As the big day for all Australians closes to its end, voters await for the bigger day: the announcement of results.
Counting of Votes
According to the Australian Electoral Commission , the counting of votes start on the election night itself for those votes cast through home divisions. This is to be conducted immediately after the voting closes at 6 pm on Sep 7. The pre-poll voting conducted in different voting centres also starts during the same time.
The counting is called "scrutiny" through which both the ordinary ballot papers and pre-poll ballot papers were counted on the very night of the election date.
The "scrutiny" is being conducted by "scrutineers" nominated by the candidates themselves.
After the election closes at 6 pm, polling officials have four major responsibilities to be done during the election night itself:
- count the first preferences on the House of Representatives ballot papers
- conduct a two-candidate-preferred count of the House of Representatives ballot papers
- count the first preferences on the Senate ballot papers
- count and sort any declaration vote envelopes received during the day (these remain unopened).

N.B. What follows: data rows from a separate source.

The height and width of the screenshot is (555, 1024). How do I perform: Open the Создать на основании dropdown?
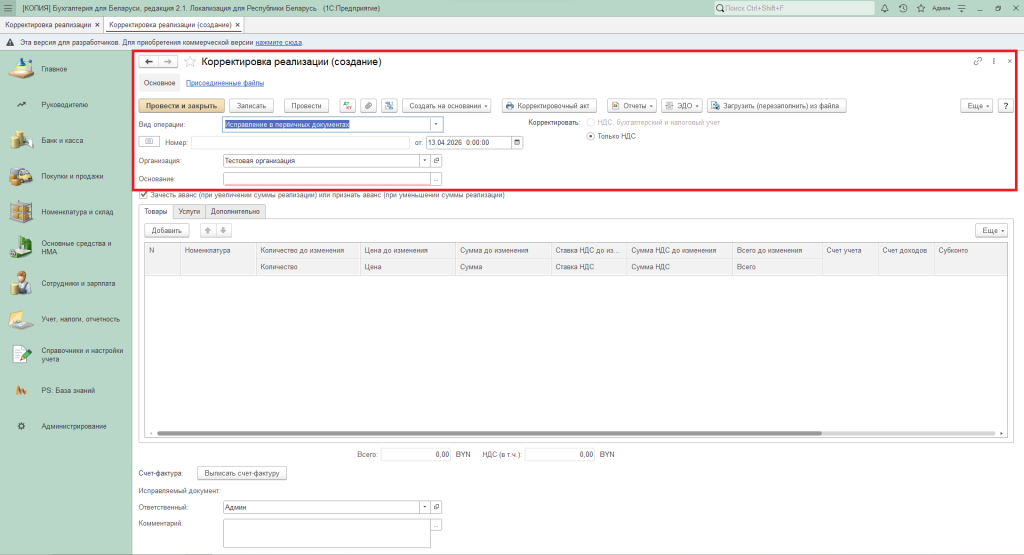447,105
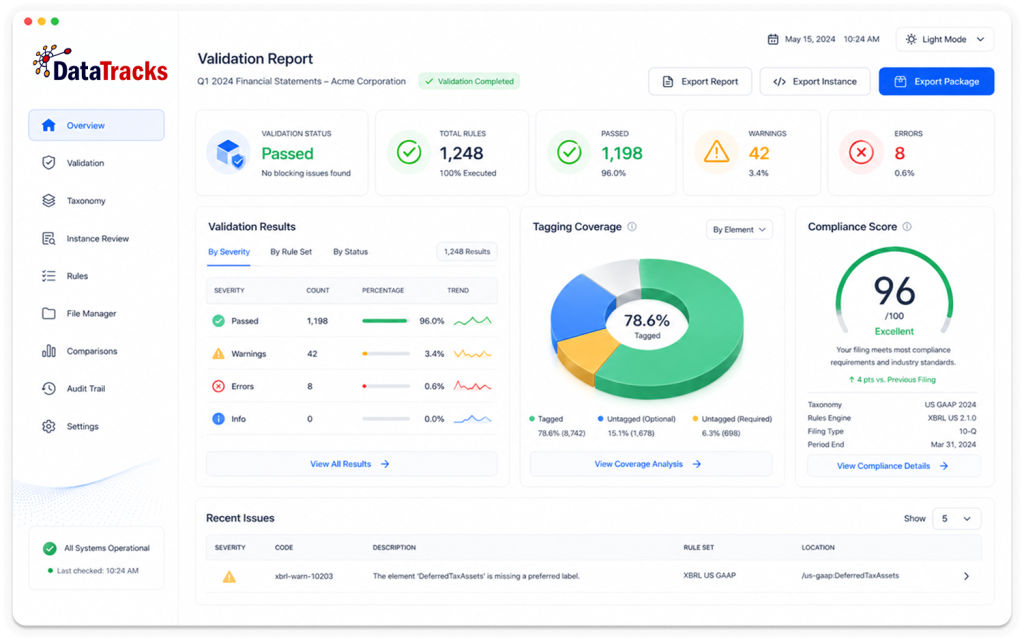Open File Manager folder icon

[x=48, y=313]
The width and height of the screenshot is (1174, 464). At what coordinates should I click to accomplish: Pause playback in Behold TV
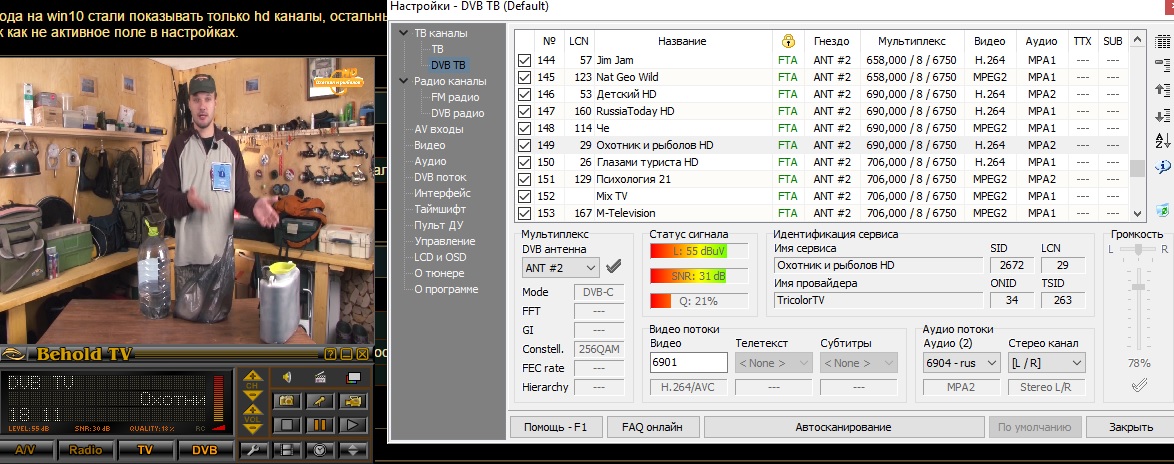point(319,425)
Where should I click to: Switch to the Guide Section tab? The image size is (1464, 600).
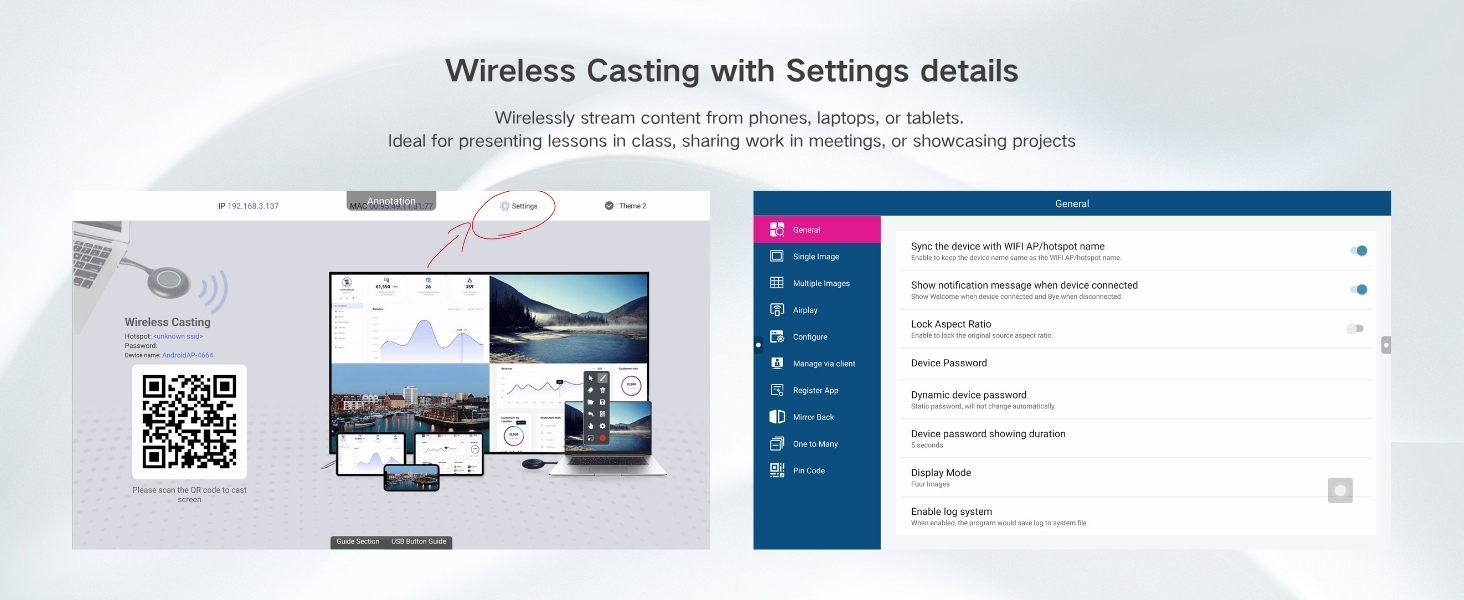click(358, 542)
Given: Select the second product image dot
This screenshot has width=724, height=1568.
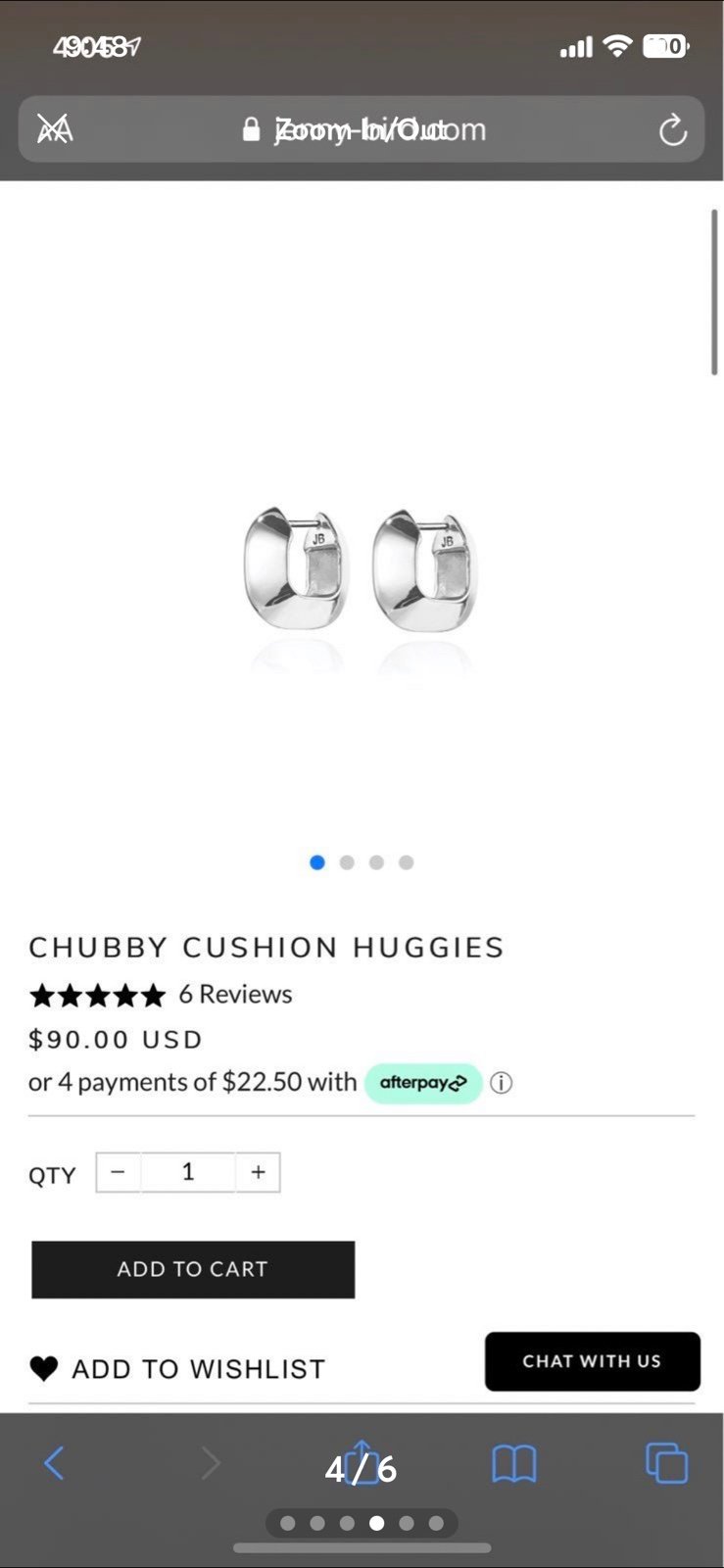Looking at the screenshot, I should point(347,862).

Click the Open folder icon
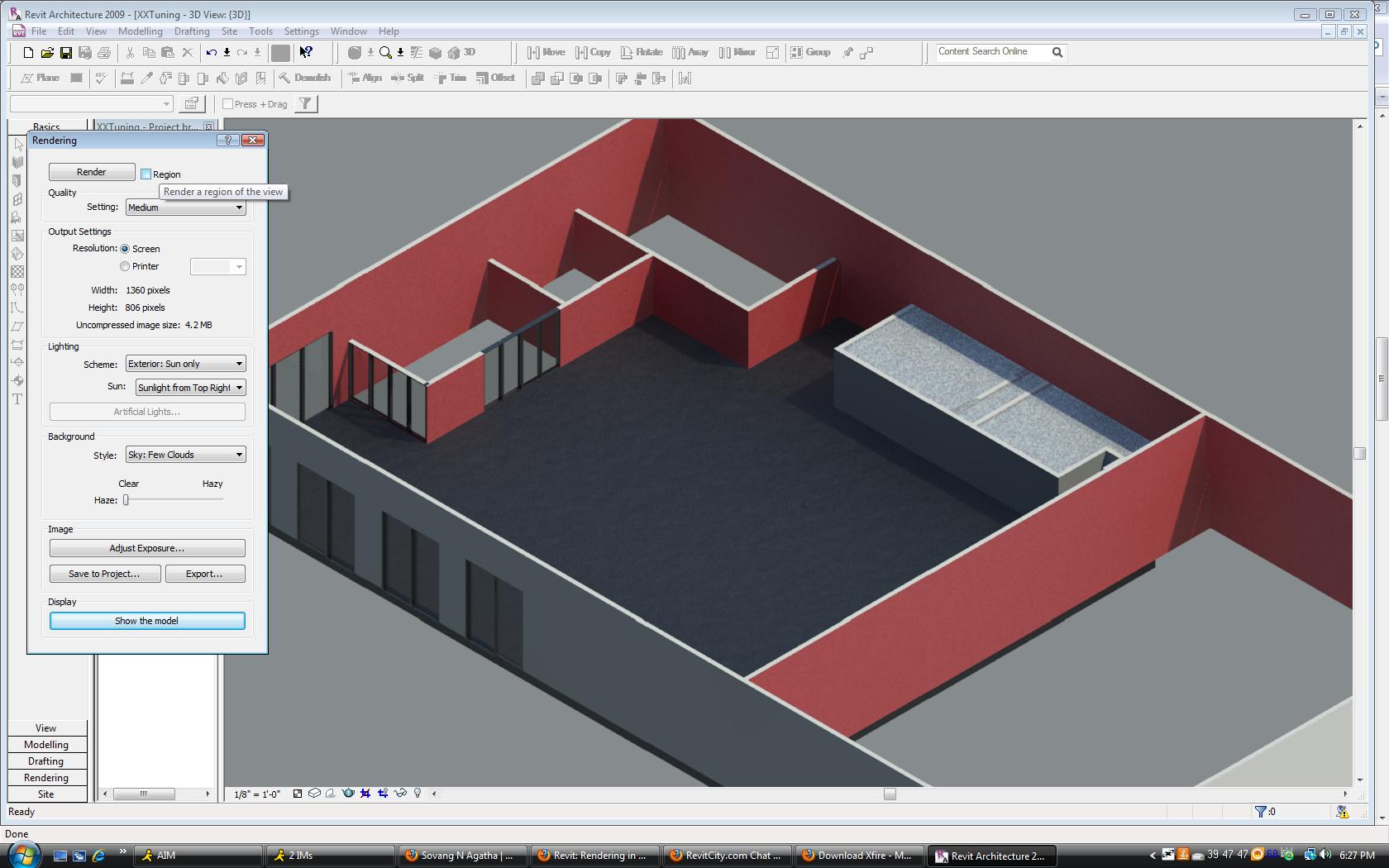click(x=47, y=53)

Tentative Announcement of Results
From the Monday after the Election Day, Sep 9, "scrutiny" of declaration votes is counted in each divisional office.
Declaration votes consist of those votes that where cast outside the home divisions, i.e. absent votes and postal votes.
At the home division where these absent votes were made, a "pre-scrutiny" is done in order to see if these votes are valid. Those votes which passed the "pre-scrutiny" will undergo the final scrutiny and will then be included to the valid votes to be counted.
By Sep 20, at 6 pm, all Declaration Votes should be received in the relevant home division.
In Nov 13, all writs should be returned, and the new Parliament must sit not later than 30 days after Nov 13.
*A writ is a document commanding an electoral officer to hold an election, and contains dates for the close of rolls, the close of nominations, the polling day and the return of the writ. The Governor-General issues the writs for House of Representatives elections and the State Governors issue writs for States' Senate elections.